Consumer confidence plunged in August to recessionary levels, after lawmakers battled over raising the government's borrowing limit and Standard&Poor's cut its rating on long-term U.S. debt. That sent the stock market sharply lower, which hurts consumers' ability to spend.
Retail sales were flat in August, a sign the turmoil caused consumers to pull back.
Businesses also held off on hiring. Employers added no net jobs in August, the worst showing in almost a year. The unemployment rate was stuck at 9.1 percent for the second straight month.
Investors also worried last week that Europe won't be able to prevent Greece from defaulting and worsening the region's debt crisis. That sent the U.S. stock market down 6.4 percent, its biggest weekly loss since October 2008, in the midst of the financial crisis.
If Greece defaults, that could destabilize other indebted countries, such as Portugal, Ireland and Italy. It could also harm many of Europe's banks, which own Greek debt.
If European banks hoard cash to make up for their losses and stop lending to their U.S. counterparts, that could restrict credit in the United States and slow the economy. And a financial crisis in Europe would reduce U.S. companies' exports and sales to the region.
The slow growth and turmoil have raised fears that the U.S. economy could enter another recession. Some economists put the odds as high as 40 percent.
The economy barely grew in the first six months of this year. Still, economists expect growth will improve a bit in the second half, to 1.5 percent to 2 percent. But that's not enough to spur much hiring and won't feel much better than a recession to most Americans.

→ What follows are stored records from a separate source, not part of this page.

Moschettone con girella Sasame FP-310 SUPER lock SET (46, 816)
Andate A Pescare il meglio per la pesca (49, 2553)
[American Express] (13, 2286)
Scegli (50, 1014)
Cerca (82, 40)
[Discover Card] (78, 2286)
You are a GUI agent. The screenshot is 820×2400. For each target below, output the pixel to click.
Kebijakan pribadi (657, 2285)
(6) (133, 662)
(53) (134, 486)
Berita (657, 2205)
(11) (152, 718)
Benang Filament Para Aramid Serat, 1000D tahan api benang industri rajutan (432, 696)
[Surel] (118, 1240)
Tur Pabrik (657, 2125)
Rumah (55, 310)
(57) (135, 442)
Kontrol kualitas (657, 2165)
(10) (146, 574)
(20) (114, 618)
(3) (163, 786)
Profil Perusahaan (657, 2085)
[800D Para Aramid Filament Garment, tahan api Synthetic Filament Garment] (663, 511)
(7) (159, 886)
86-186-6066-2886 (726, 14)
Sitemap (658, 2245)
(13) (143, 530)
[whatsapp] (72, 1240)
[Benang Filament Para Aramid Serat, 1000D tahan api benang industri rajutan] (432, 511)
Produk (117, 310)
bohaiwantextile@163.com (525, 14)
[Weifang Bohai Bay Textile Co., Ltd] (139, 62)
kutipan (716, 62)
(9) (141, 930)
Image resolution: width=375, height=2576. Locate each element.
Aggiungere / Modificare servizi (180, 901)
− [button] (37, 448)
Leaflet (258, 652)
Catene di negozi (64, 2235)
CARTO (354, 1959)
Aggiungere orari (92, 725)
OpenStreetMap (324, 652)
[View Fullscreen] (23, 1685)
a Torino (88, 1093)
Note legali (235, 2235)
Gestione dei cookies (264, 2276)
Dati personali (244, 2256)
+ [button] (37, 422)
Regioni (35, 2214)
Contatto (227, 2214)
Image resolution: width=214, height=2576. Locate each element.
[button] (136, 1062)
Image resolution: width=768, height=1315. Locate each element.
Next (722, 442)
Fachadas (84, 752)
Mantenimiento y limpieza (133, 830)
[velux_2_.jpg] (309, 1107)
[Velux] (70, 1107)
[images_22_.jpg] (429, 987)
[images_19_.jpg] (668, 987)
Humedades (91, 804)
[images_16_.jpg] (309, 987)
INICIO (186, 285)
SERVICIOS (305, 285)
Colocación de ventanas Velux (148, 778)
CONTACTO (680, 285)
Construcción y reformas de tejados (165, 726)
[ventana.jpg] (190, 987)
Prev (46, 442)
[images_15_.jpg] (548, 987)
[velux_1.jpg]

The latest sign of a weak job market came Wednesday, when the Conference Board said its index of online help-wanted ads fell by 1.1 percent to 3.95 million. Openings have fallen by about 500,000 in the past six months, the group said, after jumping by more than 750,000 in the first three months of the year.
Instead of hiring, companies are spending on new equipment. A key measure of business investment plans rose 1.1 percent in August, the Commerce Department said Wednesday. Companies ordered more machinery, computers and communications equipment.
That's a good sign, because it shows that businesses are sticking with their investment plans, despite recent signs of economic weakness.
Last week, the Federal Reserve took its latest step to boost the economy. It said it will swap $400 billion of short-term Treasury securities into longer-term notes and bonds. The central bank said it will also reinvest the proceeds from its maturing mortgage-backed securities into new mortgage-backed bonds. Both steps should reduce mortgage rates.